# [Assignment]
Your answer must be every line below, repeated exactly.

# [Provided data]
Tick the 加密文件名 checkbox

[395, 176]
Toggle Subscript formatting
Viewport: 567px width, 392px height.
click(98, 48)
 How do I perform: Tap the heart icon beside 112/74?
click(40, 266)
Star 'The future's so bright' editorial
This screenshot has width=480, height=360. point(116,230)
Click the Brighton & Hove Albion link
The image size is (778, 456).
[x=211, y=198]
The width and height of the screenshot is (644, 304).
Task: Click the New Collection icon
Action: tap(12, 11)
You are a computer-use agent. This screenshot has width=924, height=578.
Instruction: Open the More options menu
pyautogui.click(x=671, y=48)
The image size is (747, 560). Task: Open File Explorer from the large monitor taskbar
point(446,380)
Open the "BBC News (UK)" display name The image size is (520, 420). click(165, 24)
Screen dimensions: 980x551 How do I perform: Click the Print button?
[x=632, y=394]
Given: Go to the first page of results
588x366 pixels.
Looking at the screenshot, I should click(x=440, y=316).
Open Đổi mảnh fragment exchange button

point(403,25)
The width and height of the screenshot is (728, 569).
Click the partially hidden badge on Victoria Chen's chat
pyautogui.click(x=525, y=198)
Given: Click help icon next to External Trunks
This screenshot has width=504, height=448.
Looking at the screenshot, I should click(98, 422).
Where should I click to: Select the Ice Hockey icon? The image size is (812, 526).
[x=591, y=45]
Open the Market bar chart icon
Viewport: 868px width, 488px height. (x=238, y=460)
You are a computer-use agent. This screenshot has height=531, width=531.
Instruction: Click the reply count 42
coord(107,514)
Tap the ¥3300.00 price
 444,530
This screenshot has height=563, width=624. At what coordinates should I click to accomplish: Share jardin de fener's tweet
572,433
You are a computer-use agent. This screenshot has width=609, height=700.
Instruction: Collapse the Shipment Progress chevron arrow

# [Result of the exercise]
Tick the 加密文件名 checkbox

[395, 176]
Toggle Subscript formatting
Viewport: 567px width, 392px height.
click(98, 48)
 How do I perform: Tap the heart icon beside 112/74?
click(40, 266)
Star 'The future's so bright' editorial
This screenshot has width=480, height=360. point(116,230)
Click the Brighton & Hove Albion link
The image size is (778, 456).
[x=211, y=198]
The width and height of the screenshot is (644, 304).
Task: Click the New Collection icon
Action: tap(12, 11)
You are a computer-use agent. This screenshot has width=924, height=578.
Instruction: Open the More options menu
pyautogui.click(x=671, y=48)
The image size is (747, 560). Task: Open File Explorer from the large monitor taskbar
point(446,380)
Open the "BBC News (UK)" display name The image size is (520, 420). click(165, 24)
Screen dimensions: 980x551 How do I perform: Click the Print button?
[x=632, y=394]
Given: Go to the first page of results
588x366 pixels.
Looking at the screenshot, I should click(x=440, y=316).
Open Đổi mảnh fragment exchange button

point(403,25)
The width and height of the screenshot is (728, 569).
Click the partially hidden badge on Victoria Chen's chat
pyautogui.click(x=525, y=198)
Given: Click help icon next to External Trunks
This screenshot has width=504, height=448.
Looking at the screenshot, I should click(98, 422).
Where should I click to: Select the Ice Hockey icon? The image size is (812, 526).
[x=591, y=45]
Open the Market bar chart icon
Viewport: 868px width, 488px height. (x=238, y=460)
You are a computer-use agent. This screenshot has height=531, width=531.
Instruction: Click the reply count 42
coord(107,514)
Tap the ¥3300.00 price
 444,530
This screenshot has height=563, width=624. At what coordinates should I click to accomplish: Share jardin de fener's tweet
572,433
You are a computer-use agent. This screenshot has width=609, height=700.
Instruction: Collapse the Shipment Progress chevron arrow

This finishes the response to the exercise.